The chopper swung into the square, and I smiled up at it, knowing it was going to take me somewhere where I wouldn’t have to think for a while, where I could have a bath, wash my hair, and maybe get the bullet out of my leg.

“Oops, she’s going down!” someone called, and I felt myself fall into Trent’s arms.

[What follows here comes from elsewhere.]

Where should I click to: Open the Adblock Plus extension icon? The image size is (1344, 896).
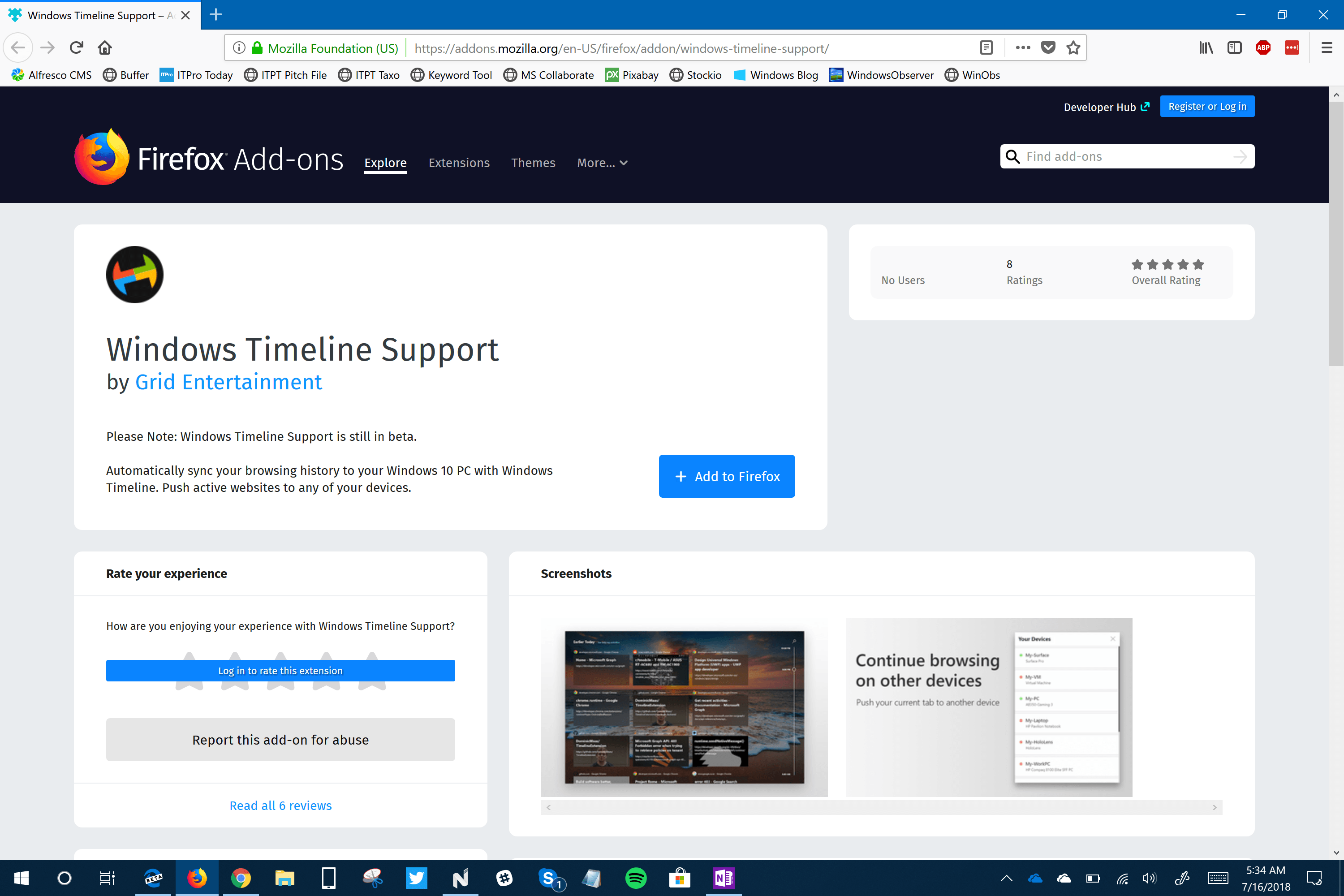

And I swear, I heard him singing as the helicopter lifted us up and away.

Chapter 28

The wind whipped my hair into a snarled mess as I inched to the edge of the medical helicopter. In an instant, the scent of antiseptic and bandages was stripped away, the hint of pavement and horse coming to me in the moonless night. Trent reached up, his hand bandaged and a raw red scrape on his cheek where he’d fallen. My heart seemed to skip a beat as I settled my fingers into his. I could have lost him. I could have lost everything.

“She should be in the chair,” said the paramedic who’d taken the bullet out and stitched me up on the way over. Trent just shrugged and lifted me down, my muscles aching as his grip tightened on me. My ribs hurt, and I held my breath. I’d rather die than sit in that chair with straps and be lowered down.

Which is a distinct possibility, I thought as my feet hit the parking lot and the resulting jolt of pain broke through whatever mundane drugs they had me on. “Thanks,” I whispered, feeling ill as I tucked the crutch Trent was handing me under my arm. It was already sized to me. Seemed he kept them on hand as a matter of course.

I was still trying to wrap my head around the mob at the square. They’d shot that man in cold blood. Newt was going to be next. Then me. Then Al. Nothing could excuse that kind of mindless panic, and I was shaken, betrayed by the same people I’d risked my life to save.